5 Questions to Reassess Your Financial Plan in a Volatile Market

We create financial plans to help stay on track through market ups and downs—by setting time-based goals, identifying gaps, developing alternatives, staying disciplined, and adjusting if things change. A financial plan can help keep you grounded when markets get irrational. But if you have a financial plan and you’re still feeling worried about your investments, here are five questions to ask:

1. Do you have adequate emergency funds?

Make sure you’ve set aside enough to cover three to six months of spending for emergencies. Your emergency fund should be in liquid investments like short-term Treasuries, a bank savings account, or a money market fund. If you’re approaching or in retirement, consider boosting your emergency fund to a year’s worth of spending to add a little more financial and emotional cushion. If you don’t have an emergency fund, start one so that that emergencies or spending needs don’t distract from your long-term investing plans.

2. Has your cash flow been affected?

If your employment situation changes or your cash flow becomes less reliable, you may have to temporarily prioritize short-term needs over saving and then return to saving as soon as you can. If your cash flow isn’t affected, it’s generally best to stick to the saving and investment plan you already have.

3. Will you need to make a portfolio withdrawal in the near term?

Ideally, money that you’ll need in the next five years won’t be invested in stocks. But if it is, and you can’t put off a purchase or expense while the market is declining, you may need to gradually reallocate from riskier to more defensive and lower volatility assets to fund anticipated withdrawals. If you do need money in the near term, consider selling strong performing or overweight assets or investments before selling underperforming ones.

4. Have you taken on too much risk?

A down market can be a true test of your appetite for risk—and it may be lower than you thought. (If it’s higher than you thought, and you see volatile markets as an opportunity, read more here.) If you have a long time horizon for a particular investment goal, try to remember that weathering volatility is part of investing, and that dollar-cost averaging—the practice of investing a fixed dollar amount on a regular basis, regardless of the share price—lets you take advantage of down markets by buying more when prices are lower.
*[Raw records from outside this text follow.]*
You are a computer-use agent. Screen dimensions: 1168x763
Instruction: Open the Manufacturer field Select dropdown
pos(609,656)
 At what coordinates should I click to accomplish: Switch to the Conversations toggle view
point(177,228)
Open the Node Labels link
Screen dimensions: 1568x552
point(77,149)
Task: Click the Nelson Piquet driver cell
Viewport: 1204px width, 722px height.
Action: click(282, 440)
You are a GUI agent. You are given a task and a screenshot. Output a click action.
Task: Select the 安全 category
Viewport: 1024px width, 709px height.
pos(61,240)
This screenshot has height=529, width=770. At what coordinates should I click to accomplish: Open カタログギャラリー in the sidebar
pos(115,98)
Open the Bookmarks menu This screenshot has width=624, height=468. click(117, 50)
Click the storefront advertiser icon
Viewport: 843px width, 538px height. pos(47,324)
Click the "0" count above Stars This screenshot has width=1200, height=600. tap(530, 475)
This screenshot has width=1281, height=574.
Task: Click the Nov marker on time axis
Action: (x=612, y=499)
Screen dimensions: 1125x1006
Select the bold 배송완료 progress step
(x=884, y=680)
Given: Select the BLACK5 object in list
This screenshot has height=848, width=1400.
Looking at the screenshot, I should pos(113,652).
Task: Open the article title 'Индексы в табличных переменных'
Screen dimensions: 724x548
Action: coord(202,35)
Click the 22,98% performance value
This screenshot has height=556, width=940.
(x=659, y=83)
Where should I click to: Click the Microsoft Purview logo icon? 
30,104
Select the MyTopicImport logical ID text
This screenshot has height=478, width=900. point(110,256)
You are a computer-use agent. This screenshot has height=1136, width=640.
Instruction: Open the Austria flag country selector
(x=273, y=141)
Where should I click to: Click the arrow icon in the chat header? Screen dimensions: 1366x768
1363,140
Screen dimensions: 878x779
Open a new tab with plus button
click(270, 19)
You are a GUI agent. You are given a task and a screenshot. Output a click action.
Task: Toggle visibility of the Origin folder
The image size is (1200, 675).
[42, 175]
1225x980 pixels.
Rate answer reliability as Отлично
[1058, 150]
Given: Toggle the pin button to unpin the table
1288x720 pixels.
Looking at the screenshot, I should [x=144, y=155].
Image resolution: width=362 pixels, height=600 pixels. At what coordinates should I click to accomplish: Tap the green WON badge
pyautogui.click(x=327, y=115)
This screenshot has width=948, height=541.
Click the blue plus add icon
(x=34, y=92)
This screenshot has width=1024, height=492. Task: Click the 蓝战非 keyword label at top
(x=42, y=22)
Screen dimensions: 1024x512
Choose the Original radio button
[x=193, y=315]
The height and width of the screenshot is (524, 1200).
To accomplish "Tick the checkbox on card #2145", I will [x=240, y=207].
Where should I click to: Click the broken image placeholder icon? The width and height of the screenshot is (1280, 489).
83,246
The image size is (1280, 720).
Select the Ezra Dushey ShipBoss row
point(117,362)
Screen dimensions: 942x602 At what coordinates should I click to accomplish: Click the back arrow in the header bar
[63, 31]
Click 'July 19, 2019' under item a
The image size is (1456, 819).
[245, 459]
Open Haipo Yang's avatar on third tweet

If you have a shorter time horizon and find that your asset allocation no longer matches your risk tolerance and capacity to take risk, it’s probably time to reallocate, talk to a professional, or both.

5. Is it time to adjust your plan with the help of a professional?

Your financial plan should outline all of your goals, short and long-term—and how to accomplish each of them. That may require a variety of tailored individual strategies that go beyond a broad plan to save and invest. Talking through your plan with a financial advisor can help get you on track. If you’re especially concerned about market volatility or don’t have a solid investment or allocation plan in place, now is the perfect time to work with a professional to create one.

Bottom line: Stressful times, including periods of market turmoil, can try anyone’s resolve. A “five-point” systems check can help uncover vulnerabilities in your plan. If you don’t uncover any weak points, great—strategic asset allocation and a plan should keep your goals on track. If you do find problem areas, though, now might be a time for a deeper discussion with a financial professional.